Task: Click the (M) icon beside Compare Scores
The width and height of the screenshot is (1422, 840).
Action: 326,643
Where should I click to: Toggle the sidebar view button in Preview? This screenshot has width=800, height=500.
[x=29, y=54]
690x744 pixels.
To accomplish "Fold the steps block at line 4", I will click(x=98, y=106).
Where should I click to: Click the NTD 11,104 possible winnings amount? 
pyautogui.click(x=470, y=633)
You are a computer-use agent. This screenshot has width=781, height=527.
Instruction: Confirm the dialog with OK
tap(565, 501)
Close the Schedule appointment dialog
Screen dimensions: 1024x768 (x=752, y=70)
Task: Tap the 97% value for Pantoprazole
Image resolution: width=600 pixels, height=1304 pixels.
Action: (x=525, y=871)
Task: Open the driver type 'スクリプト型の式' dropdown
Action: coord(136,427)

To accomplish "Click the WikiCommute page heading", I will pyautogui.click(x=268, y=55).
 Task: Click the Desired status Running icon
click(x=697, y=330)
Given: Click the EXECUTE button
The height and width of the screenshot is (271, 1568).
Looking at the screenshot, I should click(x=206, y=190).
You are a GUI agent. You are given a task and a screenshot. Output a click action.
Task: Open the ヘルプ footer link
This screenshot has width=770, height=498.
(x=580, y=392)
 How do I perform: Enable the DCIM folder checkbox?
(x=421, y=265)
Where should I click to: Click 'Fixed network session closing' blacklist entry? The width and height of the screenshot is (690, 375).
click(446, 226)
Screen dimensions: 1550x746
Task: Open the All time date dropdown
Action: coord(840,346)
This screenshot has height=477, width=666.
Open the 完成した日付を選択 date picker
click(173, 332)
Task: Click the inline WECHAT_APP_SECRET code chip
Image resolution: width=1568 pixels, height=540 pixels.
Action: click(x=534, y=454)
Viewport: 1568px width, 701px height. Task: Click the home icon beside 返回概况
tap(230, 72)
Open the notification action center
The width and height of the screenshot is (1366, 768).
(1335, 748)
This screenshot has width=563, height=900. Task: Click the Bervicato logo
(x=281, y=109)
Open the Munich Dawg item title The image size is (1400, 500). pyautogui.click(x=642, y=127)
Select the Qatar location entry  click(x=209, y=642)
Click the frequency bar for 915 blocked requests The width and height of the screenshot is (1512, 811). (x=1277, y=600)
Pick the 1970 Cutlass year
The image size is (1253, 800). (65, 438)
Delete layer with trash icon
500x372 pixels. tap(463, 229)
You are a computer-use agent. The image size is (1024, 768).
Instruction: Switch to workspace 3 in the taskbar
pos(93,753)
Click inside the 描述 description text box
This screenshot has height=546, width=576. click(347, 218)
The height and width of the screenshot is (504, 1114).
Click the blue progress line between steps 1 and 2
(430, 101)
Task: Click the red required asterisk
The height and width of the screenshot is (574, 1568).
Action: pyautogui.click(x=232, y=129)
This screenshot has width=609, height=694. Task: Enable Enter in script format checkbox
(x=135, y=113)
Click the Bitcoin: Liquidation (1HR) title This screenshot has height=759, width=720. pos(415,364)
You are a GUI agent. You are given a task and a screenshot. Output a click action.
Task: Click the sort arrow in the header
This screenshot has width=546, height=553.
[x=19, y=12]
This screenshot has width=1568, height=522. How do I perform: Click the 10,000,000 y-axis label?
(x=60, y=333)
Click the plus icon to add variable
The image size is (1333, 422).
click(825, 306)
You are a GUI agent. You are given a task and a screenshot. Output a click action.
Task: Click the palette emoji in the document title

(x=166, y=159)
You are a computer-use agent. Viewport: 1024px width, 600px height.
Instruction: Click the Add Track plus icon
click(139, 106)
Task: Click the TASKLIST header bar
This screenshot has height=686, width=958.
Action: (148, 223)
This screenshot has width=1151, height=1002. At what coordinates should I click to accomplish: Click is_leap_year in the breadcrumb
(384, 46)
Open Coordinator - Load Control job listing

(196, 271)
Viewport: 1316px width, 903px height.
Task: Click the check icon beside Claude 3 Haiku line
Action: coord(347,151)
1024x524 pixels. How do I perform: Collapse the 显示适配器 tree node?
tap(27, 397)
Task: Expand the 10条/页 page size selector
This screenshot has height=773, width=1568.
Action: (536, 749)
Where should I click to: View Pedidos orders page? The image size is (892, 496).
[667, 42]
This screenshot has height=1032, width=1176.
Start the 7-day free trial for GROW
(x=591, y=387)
-------
YOUR TASK » From the line holding "Task: Click the Desired status Running icon" to the line holding "Task: Open the ヘルプ footer link", inclusive, restate each line above exactly as written.

EXERCISE RESULT »
 Task: Click the Desired status Running icon
click(x=697, y=330)
Given: Click the EXECUTE button
The height and width of the screenshot is (271, 1568).
Looking at the screenshot, I should click(x=206, y=190).
You are a GUI agent. You are given a task and a screenshot. Output a click action.
Task: Open the ヘルプ footer link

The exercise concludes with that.